§ **Reading text**:
Most collectible card games are about building up an engine. Whether it’s playing one land per turn in Magic: The Gathering or the mana crystals that build up each turn in the digital CCG Hearthstone, power is accumulated so that players are typically capable of much more powerful actions late in the game than they were at the beginning.
Haunted Castle Gaming’s Genesis: Battle of Champions takes the opposite approach. The game gives players access to their deck’s most powerful effects from the very first turn at the cost of spending resources that cannot be recovered. The dilemma then is how aggressive to be and how much to hold back.
The two- to four-player game combines elements of the Commander format of Magic: The Gathering, lane-based digital CCG, and tactical miniatures games. Each player has a champion card, which has their own powerful special abilities it can use to affect other cards in play or your opponent. Champions have different starting health totals, which can be reduced by being attacked by other champions, summoned creature cards, and spells. When it hits zero, the player controlling that champion loses.

§ **Tasks**:
1. According to the Genesis article, what happens when a champion's health reaches zero?
2. Reproduce the portion of the Genesis article starting with "Most collectible card" and going on through "to hold back.".
The records have no connection to the Genesis article.

§ **Information**:
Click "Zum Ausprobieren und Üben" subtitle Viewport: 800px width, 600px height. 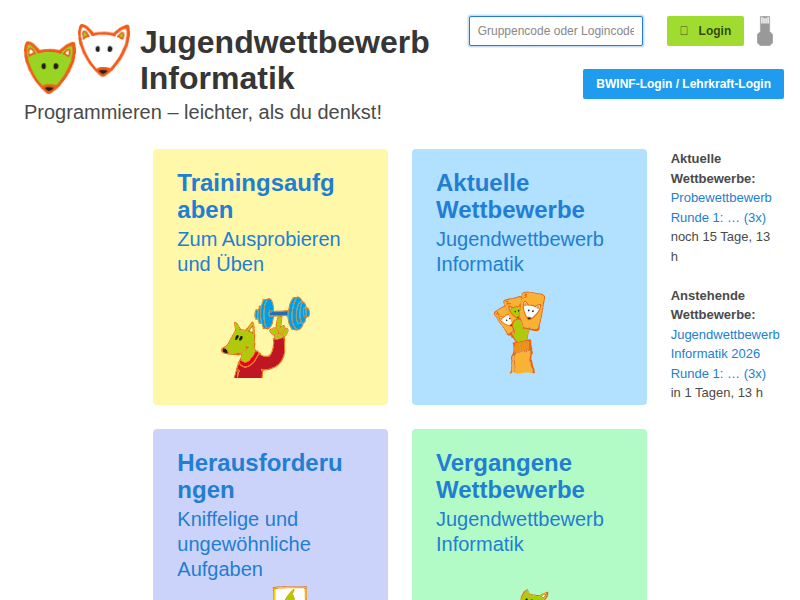(x=258, y=252)
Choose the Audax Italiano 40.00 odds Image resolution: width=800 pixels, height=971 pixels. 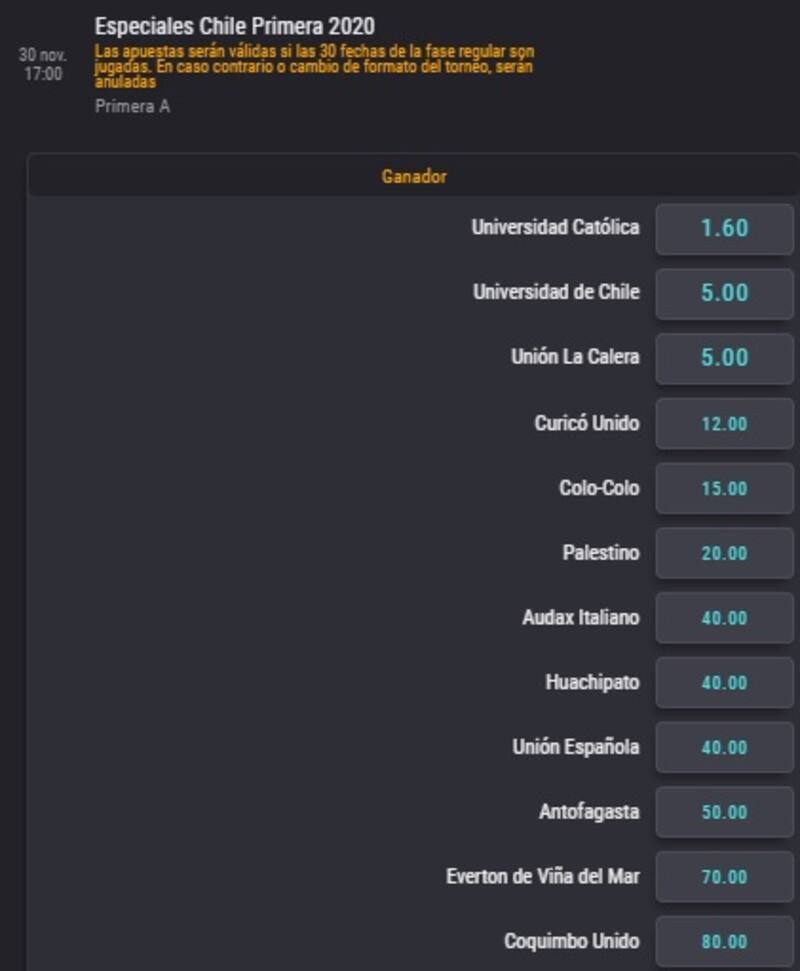[724, 617]
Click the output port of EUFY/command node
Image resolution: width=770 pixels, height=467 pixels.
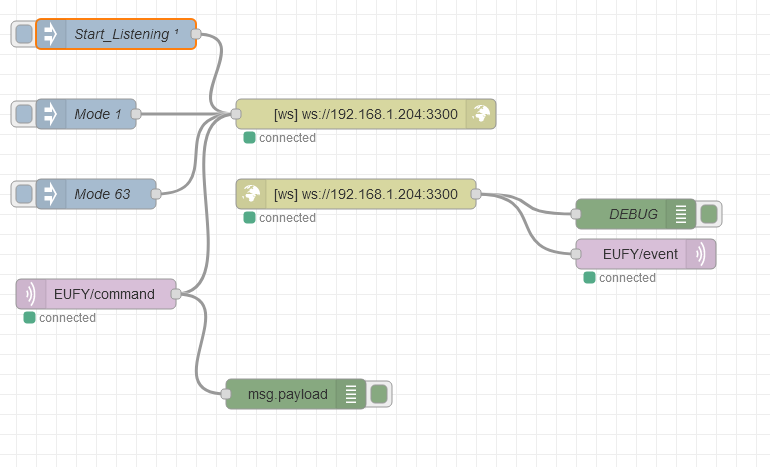click(176, 294)
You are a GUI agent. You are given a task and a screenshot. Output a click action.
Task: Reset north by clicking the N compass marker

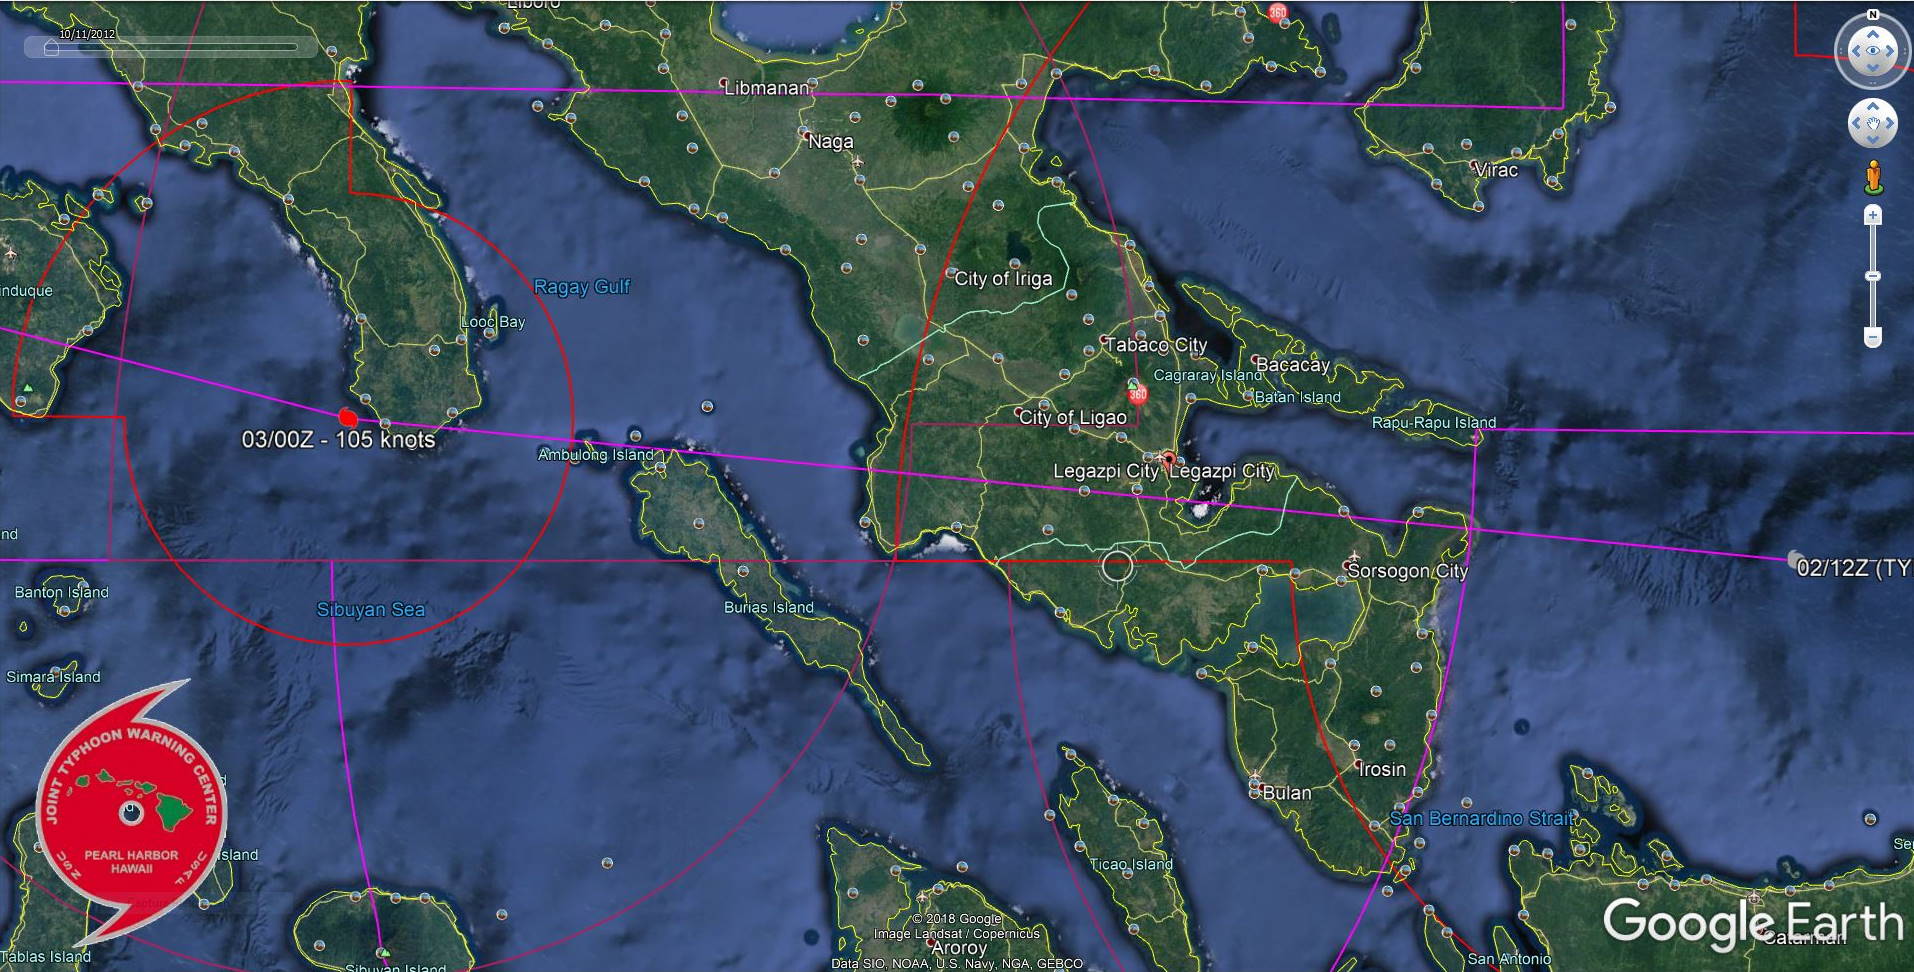[x=1873, y=14]
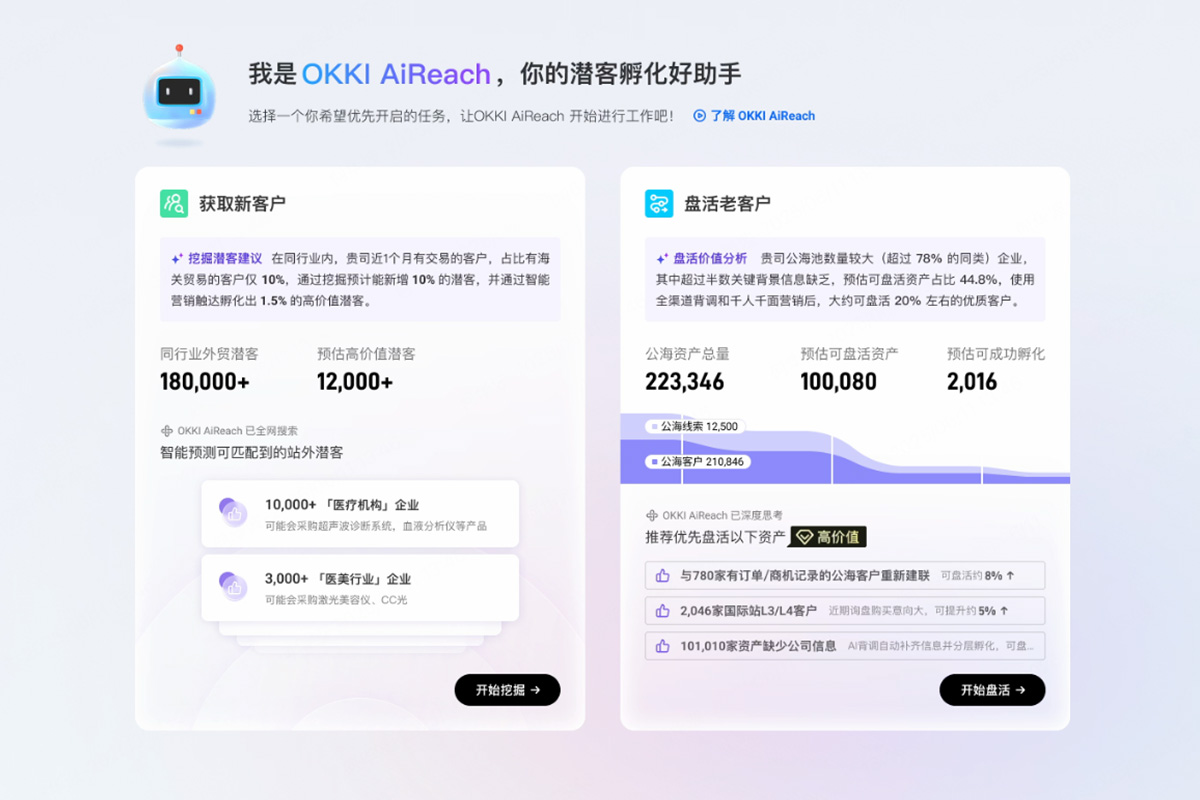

§ **Solved problems**:
1. The player controlling that champion loses.

2.
Most collectible card games are about building up an engine. Whether it’s playing one land per turn in Magic: The Gathering or the mana crystals that build up each turn in the digital CCG Hearthstone, power is accumulated so that players are typically capable of much more powerful actions late in the game than they were at the beginning.
Haunted Castle Gaming’s Genesis: Battle of Champions takes the opposite approach. The game gives players access to their deck’s most powerful effects from the very first turn at the cost of spending resources that cannot be recovered. The dilemma then is how aggressive to be and how much to hold back.